It’s maybe happened to you.

You’re at work, in class — in a room where you’re the only person of color.

Someone makes a racist joke or comment, and everyone starts laughing.

What do you do?

Do you laugh along with everyone else, so you’ll fit it? Do you call them out on their foolishness? Or do you just ignore them, letting their words slide to the wayside?

Student athlete Jasmine Orsted faced exactly that conundrum when she tried to earn a spot on Mary Washington’s basketball team. 

A talented player all her life, Orsted worked her way up through Virginia’s youth leagues, and spent a year dominating the court at Northern Virginia Community College before making the jump to Mary Washington.

She liked that the school was close to her parents; she planned to save money by living at home, and looked forward to seeing her mother and father in the stands during home games.

But in the pre-season, as Orsted worked hard to earn a spot on the team, she found her teammates comments and jokes to be unacceptable and hurtful. 

The Washington Post reports that one white player wondered to the team “why black people name their kids the way they do.” Another white player was quick to respond that she “never had to worry about that,” seeing as her high school “wasn’t in the ghetto.”

Orsted says when she heard things like this, she “was astounded. I couldn’t believe that somebody would actually say that, especially in the presence of somebody that’s black.”

Things soon took a personal turn when Orsted’s teammates began to question her about her ancestry. “So you have a white dad who married a black woman and they had a baby together?” one player asked Orsted.

As she struggled to respond, Orsted said, “They just all fell on the ground laughing. And I’m standing there like — this is 2014 at the time, that’s not something unheard of, I don’t understand how it could be funny.”

Orsted went to her coach, Deena Applebury, for some support. Her mother suggested that she record her meeting with Applebury, and she did. 

After asking the coach to address the racial comments, Applebury can be heard on the recording saying, “When you have, you know, a group versus one person, I kind of have to go with the group because it’s a team sport, for right, wrong or otherwise.”

In the same meeting — two weeks before tryouts for the main season — Applebury told Orsted not to bother trying out, seeing as she wasn’t “really bonding with the kids.”

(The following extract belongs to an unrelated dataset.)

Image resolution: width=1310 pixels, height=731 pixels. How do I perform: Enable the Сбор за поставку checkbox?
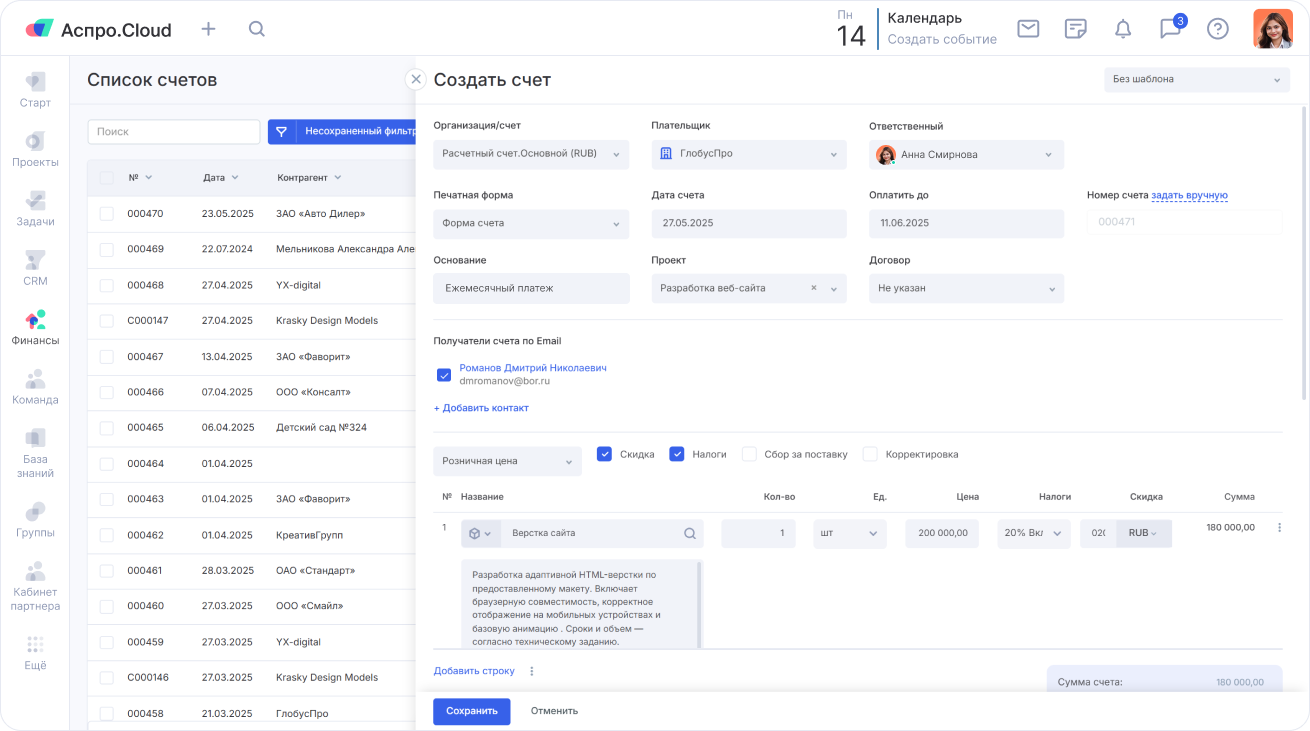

After being barred from trying out, Orsted and her family sued Mary Washington. As the suit unfolded, more racial issues came to light, including similar troubles on the men’s basketball team, and allegations of a school administrator saying that comments such as those Orsted heard ought to be taken as a “compliment.”

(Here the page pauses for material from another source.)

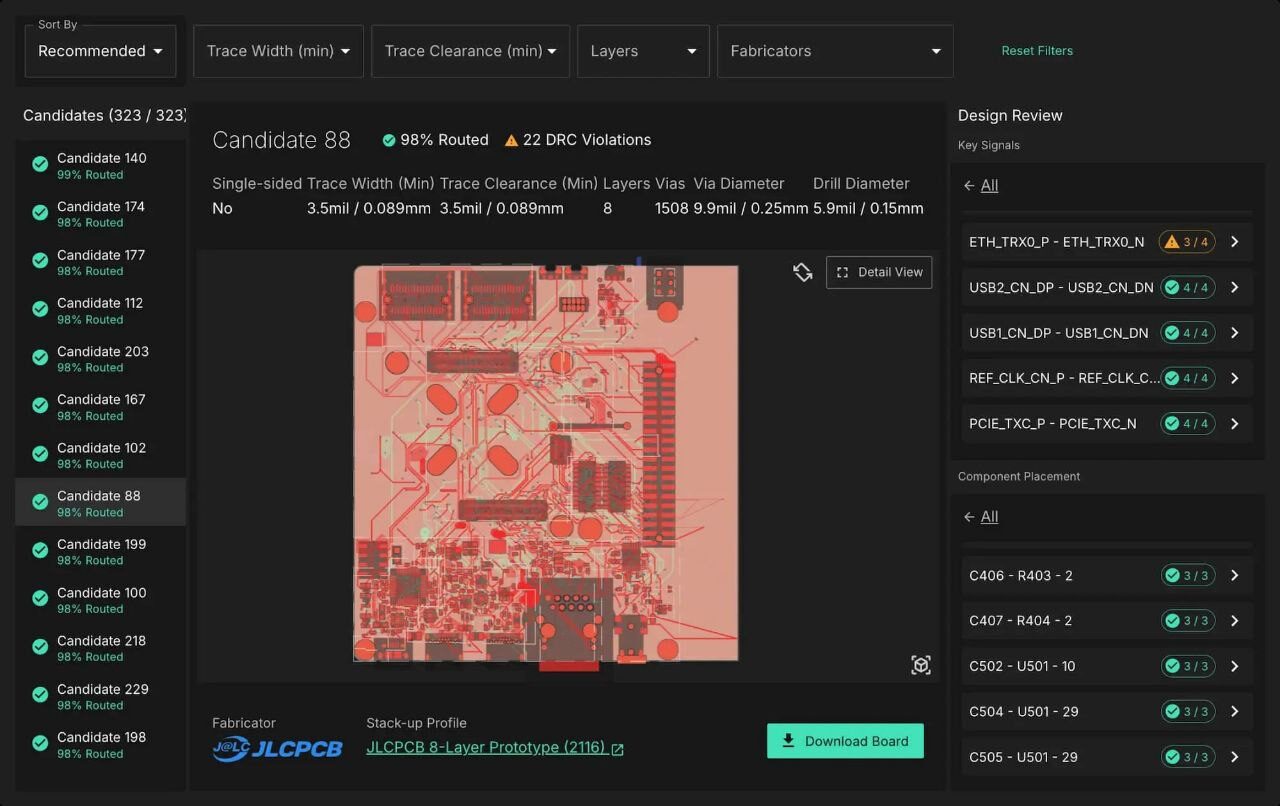
Task: Open the Sort By Recommended dropdown
Action: pos(100,51)

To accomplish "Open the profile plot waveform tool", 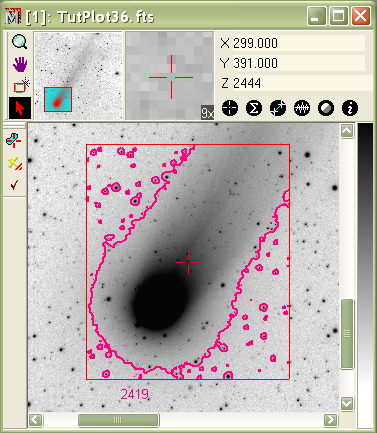I will [302, 108].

In the end, Orsted and her family settled out of court for $160,000, and Mary Washington did not have to admit any wrongdoing.

Orsted now plays for Bowie State University, and said, “I just want anybody else who goes through this to know that they have to believe in themselves and not let anybody make them think that they’re being too sensitive, that they’re the issue.” 

To those that are facing similar difficulties, Orsted says to stand up, and to never “let the bullies win.”